There is no denying that communities require assistance to plan for, during a disaster and in recovery. Local government, Emergency Management Victoria and local (place-based) organisations require adequate training and funding to support strong community engagement to plan for local disasters.

After a natural disaster, aid agencies and Government Departments are usually the first to step in.

Ironically, in their sincere effort to help the community, many do a disservice. Their offices are typically located far from the disaster zone and open limited hours. Government processes are often slow and rarely transparent. Staff change frequently with inadequate filtering down of recently established practices. Governments have a top-down approach meaning access to decision makers requires an exorbitant amount of form filling out and going through ‘gatekeepers’ who speak a specialized (often inaccessible) language!

Bureaucracies tend to operate in silos, limiting community involvement in the bigger picture (e.g. public safety, parks, recreation, human services, public health, housing, economic development, transportation, arts and culture, etc.) is associated with a different department, each with its own staff, meetings, plans and programs.

Governments impose their own agenda which distracts the community from its priorities. They don’t sufficiently value the time and contributions of the individuals who do get involved rending them less likely to participate in the future.

Whether is before, during or after a disaster there is a tendency to ‘do to’ rather than ‘do with’.

With these things in mind, we must ask ‘How can communities be empowered to reach their participatory potential and their voices be heard authentically, before, during and after a disaster event’?

Government can’t address all of the needs of a community (especially a traumatised one) in isolation. Governments are better served recognizing that their communities have untapped resources as well as unmet needs. Diers reflects -“Building true partnerships between government and community isn’t easy. Before they can empower the community, agencies must first cease the harm that they inflict on community and begin removing their own obstacles to engagement”.

Local residents who understand local needs, often have more creative, holistic and appropriate solutions. By empowering and partnering with communities, Government not only address their own resource-based shortfalls, but also (through partnerships) better address increasingly complex, newly emerging social and environmental issues.

What is an important role that women can and do play in disaster events?

In the months after the fires, the women in our community exhibited exceptional strength and resilience, keeping families together, supporting communities and advocating for resources. So much good was happening and women certainly led the way.

Supporting women to step up into leadership roles is extremely important from our local emergency services through to local government Municipal Emergency Management committees.

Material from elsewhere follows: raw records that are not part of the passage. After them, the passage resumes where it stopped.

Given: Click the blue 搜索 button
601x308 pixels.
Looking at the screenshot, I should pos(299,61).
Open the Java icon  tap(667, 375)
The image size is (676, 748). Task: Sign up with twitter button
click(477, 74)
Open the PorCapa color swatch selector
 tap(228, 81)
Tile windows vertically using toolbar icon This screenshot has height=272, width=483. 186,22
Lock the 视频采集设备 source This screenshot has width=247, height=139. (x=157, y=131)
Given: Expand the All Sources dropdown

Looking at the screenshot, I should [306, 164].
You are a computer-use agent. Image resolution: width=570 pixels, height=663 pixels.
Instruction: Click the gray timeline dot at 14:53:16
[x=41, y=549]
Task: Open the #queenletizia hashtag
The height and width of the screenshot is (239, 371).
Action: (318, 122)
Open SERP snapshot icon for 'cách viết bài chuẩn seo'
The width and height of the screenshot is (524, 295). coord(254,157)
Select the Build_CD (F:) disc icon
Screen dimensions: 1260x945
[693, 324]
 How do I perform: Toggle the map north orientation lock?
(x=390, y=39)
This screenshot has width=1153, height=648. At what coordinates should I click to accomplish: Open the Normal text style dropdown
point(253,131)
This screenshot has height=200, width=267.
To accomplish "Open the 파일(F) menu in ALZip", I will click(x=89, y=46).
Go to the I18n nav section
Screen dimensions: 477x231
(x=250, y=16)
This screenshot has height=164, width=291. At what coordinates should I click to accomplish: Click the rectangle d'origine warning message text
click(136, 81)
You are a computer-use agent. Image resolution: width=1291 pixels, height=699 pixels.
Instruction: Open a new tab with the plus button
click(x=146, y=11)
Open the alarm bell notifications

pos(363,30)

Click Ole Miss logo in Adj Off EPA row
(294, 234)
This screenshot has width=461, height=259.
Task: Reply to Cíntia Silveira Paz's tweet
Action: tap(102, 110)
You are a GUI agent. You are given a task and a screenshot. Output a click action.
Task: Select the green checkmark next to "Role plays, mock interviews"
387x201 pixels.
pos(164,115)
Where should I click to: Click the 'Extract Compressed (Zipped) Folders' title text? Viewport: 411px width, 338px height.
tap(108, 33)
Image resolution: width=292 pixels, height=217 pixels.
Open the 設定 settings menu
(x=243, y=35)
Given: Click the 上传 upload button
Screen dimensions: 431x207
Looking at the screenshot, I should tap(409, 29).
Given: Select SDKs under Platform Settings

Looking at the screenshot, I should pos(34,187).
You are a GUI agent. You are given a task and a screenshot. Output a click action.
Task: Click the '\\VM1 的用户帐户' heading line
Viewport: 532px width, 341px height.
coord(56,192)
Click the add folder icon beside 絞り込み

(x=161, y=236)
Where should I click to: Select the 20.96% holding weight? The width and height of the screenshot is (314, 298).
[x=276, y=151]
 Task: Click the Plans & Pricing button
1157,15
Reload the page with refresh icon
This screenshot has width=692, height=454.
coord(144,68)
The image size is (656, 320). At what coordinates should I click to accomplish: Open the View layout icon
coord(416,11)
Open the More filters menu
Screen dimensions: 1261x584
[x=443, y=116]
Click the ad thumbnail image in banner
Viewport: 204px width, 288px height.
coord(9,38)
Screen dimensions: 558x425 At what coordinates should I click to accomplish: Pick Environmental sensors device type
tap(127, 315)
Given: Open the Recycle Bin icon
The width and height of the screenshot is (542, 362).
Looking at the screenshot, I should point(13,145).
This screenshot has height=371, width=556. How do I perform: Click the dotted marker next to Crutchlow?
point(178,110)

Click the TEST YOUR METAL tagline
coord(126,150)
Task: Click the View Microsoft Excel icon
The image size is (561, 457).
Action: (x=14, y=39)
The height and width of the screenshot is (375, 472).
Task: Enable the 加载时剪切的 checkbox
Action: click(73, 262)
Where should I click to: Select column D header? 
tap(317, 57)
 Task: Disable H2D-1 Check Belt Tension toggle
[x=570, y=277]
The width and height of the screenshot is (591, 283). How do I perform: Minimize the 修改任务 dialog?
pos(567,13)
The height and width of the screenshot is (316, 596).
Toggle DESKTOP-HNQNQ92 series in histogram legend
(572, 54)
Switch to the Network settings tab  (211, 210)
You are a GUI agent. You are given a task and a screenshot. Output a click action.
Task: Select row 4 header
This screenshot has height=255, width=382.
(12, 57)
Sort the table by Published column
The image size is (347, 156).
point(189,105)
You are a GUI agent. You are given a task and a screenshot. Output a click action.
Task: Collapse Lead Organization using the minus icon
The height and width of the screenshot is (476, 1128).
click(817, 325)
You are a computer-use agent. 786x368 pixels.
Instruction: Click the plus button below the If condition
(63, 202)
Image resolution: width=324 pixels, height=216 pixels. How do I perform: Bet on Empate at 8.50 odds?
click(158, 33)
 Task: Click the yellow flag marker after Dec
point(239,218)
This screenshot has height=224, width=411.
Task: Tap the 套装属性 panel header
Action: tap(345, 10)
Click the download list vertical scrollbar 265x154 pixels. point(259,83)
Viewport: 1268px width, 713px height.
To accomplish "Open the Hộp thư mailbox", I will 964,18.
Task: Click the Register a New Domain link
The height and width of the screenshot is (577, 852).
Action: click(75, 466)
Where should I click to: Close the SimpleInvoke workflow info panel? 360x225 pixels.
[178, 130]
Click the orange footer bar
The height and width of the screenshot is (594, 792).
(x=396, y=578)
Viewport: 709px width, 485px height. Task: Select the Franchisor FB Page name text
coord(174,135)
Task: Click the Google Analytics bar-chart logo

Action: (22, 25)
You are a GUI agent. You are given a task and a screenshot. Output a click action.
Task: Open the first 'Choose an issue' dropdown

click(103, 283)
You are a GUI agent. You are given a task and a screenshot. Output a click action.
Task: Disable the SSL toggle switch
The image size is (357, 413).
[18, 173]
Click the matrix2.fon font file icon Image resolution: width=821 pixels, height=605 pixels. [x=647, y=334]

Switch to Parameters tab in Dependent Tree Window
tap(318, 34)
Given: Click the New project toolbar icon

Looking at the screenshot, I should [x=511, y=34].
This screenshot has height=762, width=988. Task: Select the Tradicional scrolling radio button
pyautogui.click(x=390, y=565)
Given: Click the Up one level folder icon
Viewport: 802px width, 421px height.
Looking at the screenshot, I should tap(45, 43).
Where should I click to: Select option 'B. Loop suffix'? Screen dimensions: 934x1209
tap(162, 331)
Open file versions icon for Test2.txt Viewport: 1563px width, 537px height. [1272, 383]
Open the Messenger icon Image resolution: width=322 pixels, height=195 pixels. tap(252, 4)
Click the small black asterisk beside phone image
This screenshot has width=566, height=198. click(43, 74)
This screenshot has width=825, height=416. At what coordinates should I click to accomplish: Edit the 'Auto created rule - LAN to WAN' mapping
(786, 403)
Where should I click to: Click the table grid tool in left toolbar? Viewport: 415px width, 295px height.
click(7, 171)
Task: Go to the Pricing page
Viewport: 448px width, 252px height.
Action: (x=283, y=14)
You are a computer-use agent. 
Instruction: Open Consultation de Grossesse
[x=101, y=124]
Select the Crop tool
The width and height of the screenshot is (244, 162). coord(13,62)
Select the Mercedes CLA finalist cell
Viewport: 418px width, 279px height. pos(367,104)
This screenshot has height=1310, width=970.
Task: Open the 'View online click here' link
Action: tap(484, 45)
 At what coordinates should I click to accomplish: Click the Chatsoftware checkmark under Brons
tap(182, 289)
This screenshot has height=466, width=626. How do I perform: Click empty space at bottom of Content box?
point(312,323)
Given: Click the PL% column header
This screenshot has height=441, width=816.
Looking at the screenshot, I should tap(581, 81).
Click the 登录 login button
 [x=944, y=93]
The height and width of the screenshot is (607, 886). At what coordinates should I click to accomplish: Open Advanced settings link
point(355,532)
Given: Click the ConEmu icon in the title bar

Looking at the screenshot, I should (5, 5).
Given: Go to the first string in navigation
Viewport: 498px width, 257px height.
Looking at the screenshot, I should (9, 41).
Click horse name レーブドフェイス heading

We formed a group called FIREFOXES which aimed to encourage disaster affected women to create a ‘new normal’ and realise their dreams. FIREFOXES met regularly for meals, special events and time away. We skied, rode horses, cooked, went to the theatre, listened to guest speakers, ran leadership retreats, indulged in chocolate therapy and much more. Whilst every gathering was different, the messages around resilience, validity and connectedness were fundamentally the same. Together we laughed, shared, supported, indulged, reflected, listened, motivated, educated, empowered and inspired. We acknowledge and address the barriers to people, particularly women, participating in community activities and decision making. Minority voices are now heard and the community are richer for their input. In almost 10 years, we have worked with around 6000 members of disaster affected communities across Australia, resulting in improved mental health outcomes, reduced isolation, increased morale and positive networks.

Other women from fire affected communities were doing incredible things including being involved in developing a community leadership program to support development of community leaders to better cope with future events and Rivers and Ranges Community Leadership was born with a vision of “developing leadership to build resilient, connected and thriving communities.”